**Extrait**
>>>
La génération de séquences aléatoires et l’assignation secrète ont été considérées comme présentant un faible risque de biais dans, respectivement, onze et neuf études. Toutes les études ont été considérées comme étant à risque élevé de biais de performance, car il s'agissait d'études ouvertes. Nous avons estimé séparément le biais de détection pour l'évaluation des critères du DFG et de l’IRT. La mesure du DFG étant un critère de laboratoire, il a été estimé que toutes les études présentaient un faible risque de biais de détection. Dans le cas de l’IRT, neuf études présentaient un faible risque de biais de détection, car la nécessité de commencer la dialyse a été déterminée par un personnel indépendant des investigateurs de l'étude. Cinq études ont été évaluées comme présentant un risque élevé de biais d'attrition, alors que onze études présentaient un faible risque. Dix études présentaient un risque élevé de biais de déclaration, car elles ne comportaient pas de données pouvant être incluses dans une méta-analyse. Huit études ont rapporté des financements provenant d'organismes gouvernementaux, tandis que les autres n'ont pas rapporté de financement.
Dix études ont comparé un régime pauvre en protéines à un régime normal en protéines chez des participants atteints d’IRC de catégorie 3a et b (9 études) ou 4 (une étude). Il n’y avait probablement que peu ou pas de différence dans le nombre de participants décédés (5 études, 1 680 participants : RR 0,77, IC à 95 % 0,51 à 1,18 ; 13 décès de moins pour 1 000 ; données probantes d’un niveau de confiance modéré). Un régime pauvre en protéines pourrait ne faire que peu ou pas de différence dans le nombre de participants ayant progressé vers l’IRT par rapport à un régime normal en protéines (6 études, 1 814 participants : RR 1,05, IC à 95 % 0,73 à 1,53 ; 7 de plus pour 1 000 ont progressé vers l’IRT ; données probantes d’un niveau de confiance faible). Il n'est pas certain qu'un régime pauvre en protéines comparé à un apport protéique normal ait un impact sur le DFG final ou sa modification (8 études, 1 680 participants : DMS -0,18, IC à 95 % -0,75 à 0,38 ; données probantes d’un niveau de confiance très faible).
Huit études ont comparé un régime très faible en protéines à un régime faible en protéines et deux études ont comparé un régime très faible en protéines à un régime normal en protéines. Un apport protéique très faible par rapport à un apport protéique faible n'a probablement fait que peu ou pas de différence en termes de décès (6 études, 681 participants : RR 1,26, IC à 95 % 0,62 à 2,54 ; 10 décès de plus pour 1 000 ; données probantes d’un niveau de confiance modéré). Cependant, il réduit probablement le nombre de patients atteignant l’IRT (10 études, 1 010 participants : RR 0,65, IC à 95 % 0,49 à 0,85 ; 165 de moins pour 1 000 ont atteint l’IRT ; données probantes d’un niveau de confiance modéré). Il n'est pas certain qu'un régime très faible en protéines comparé à un apport protéique faible ou normal influence le DFG final ou sa modification (6 études, 456 participants : DMS 0,12, IC à 95 % -0,27 à 0,52 ; données probantes d’un niveau de confiance très faible).
<<<
**Tâches à réaliser**
A. D'après l'extrait, combien d'études ont rapporté des financements provenant d'organismes gouvernementaux ?
B. Indiquez si chacune des affirmations suivantes concorde avec l'extrait : (i) dans le cas de l'IRT, neuf études présentaient un faible risque de biais de détection ; (ii) cinq études présentaient un faible risque de biais d'attrition ; (iii) deux études ont comparé un régime très faible en protéines à un régime normal en protéines.

**Informations fournies**
>>>
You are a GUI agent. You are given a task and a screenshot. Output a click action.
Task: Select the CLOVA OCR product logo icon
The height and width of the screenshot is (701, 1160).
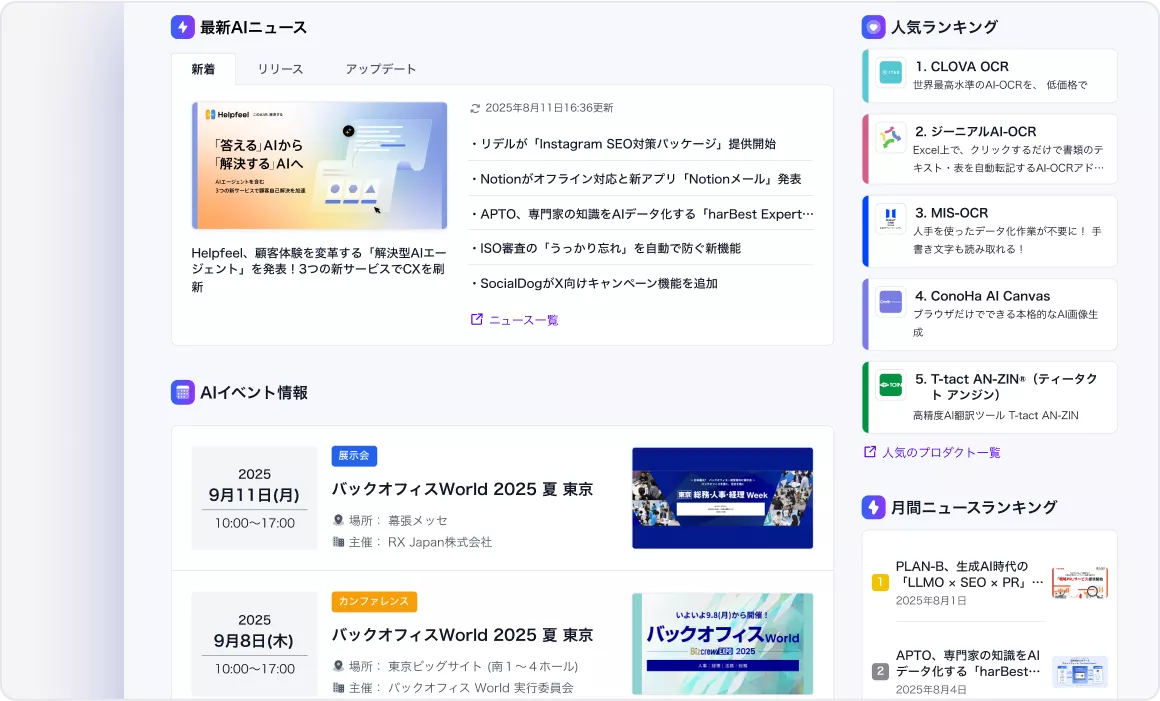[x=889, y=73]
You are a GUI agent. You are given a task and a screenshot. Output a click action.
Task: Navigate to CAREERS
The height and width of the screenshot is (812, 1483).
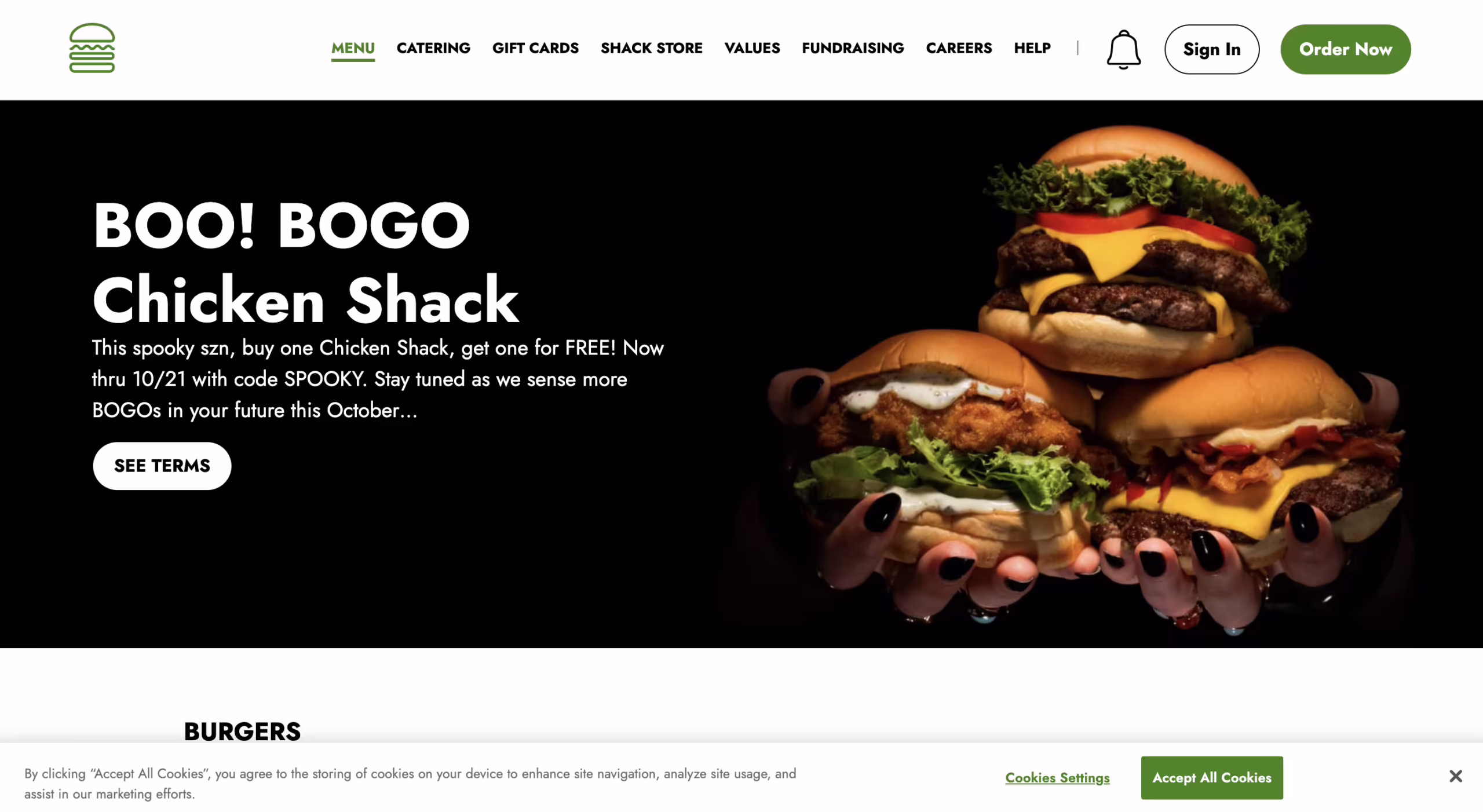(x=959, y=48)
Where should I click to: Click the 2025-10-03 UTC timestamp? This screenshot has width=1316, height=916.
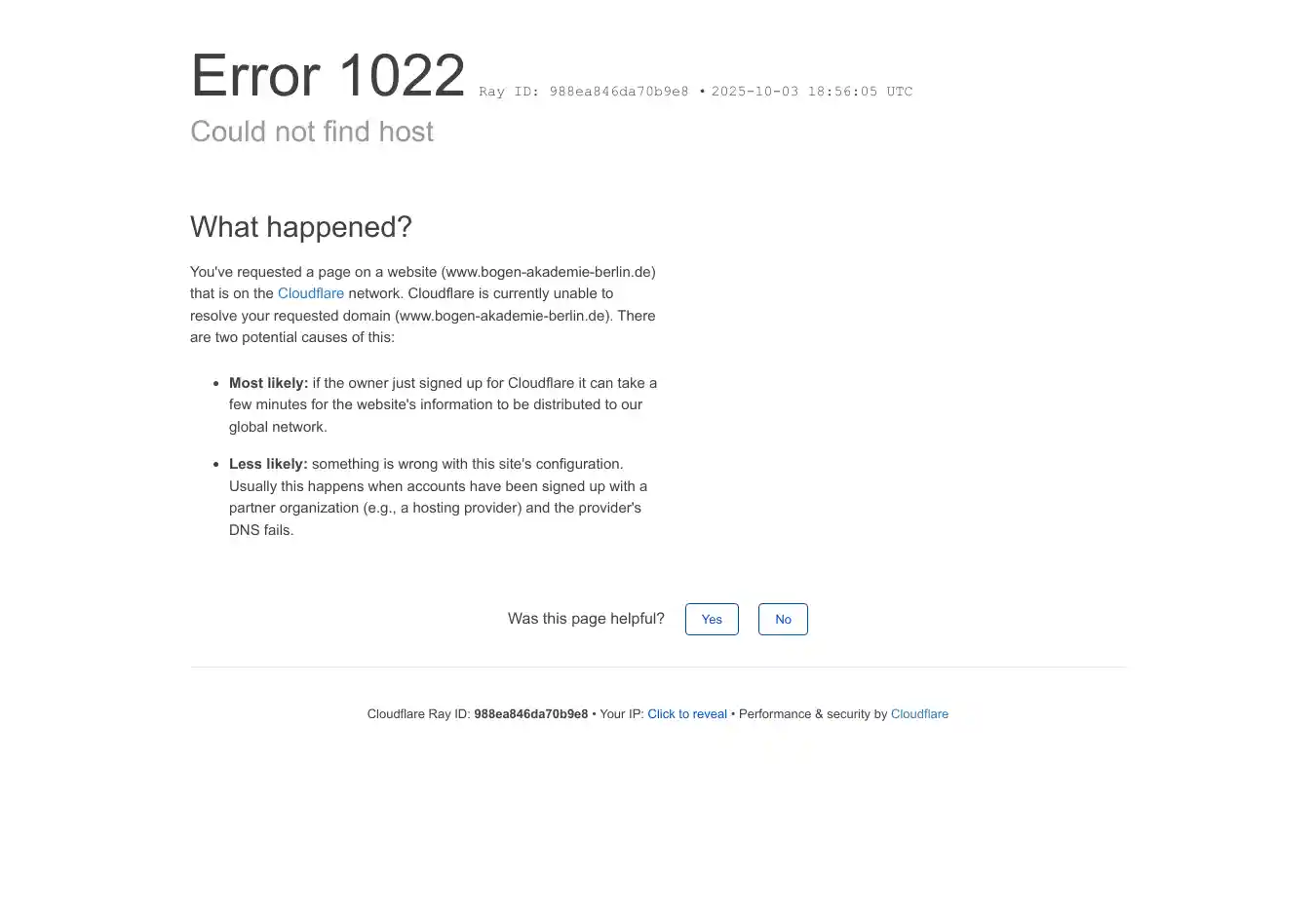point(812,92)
<<<
**Réponses aux activités**
A. Huit études.

B.
(i) Oui : « Dans le cas de l’IRT, neuf études présentaient un faible risque de biais de détection ».
(ii) Non : « Cinq études ont été évaluées comme présentant un risque élevé de biais d'attrition ».
(iii) Oui : « deux études ont comparé un régime très faible en protéines à un régime normal en protéines ».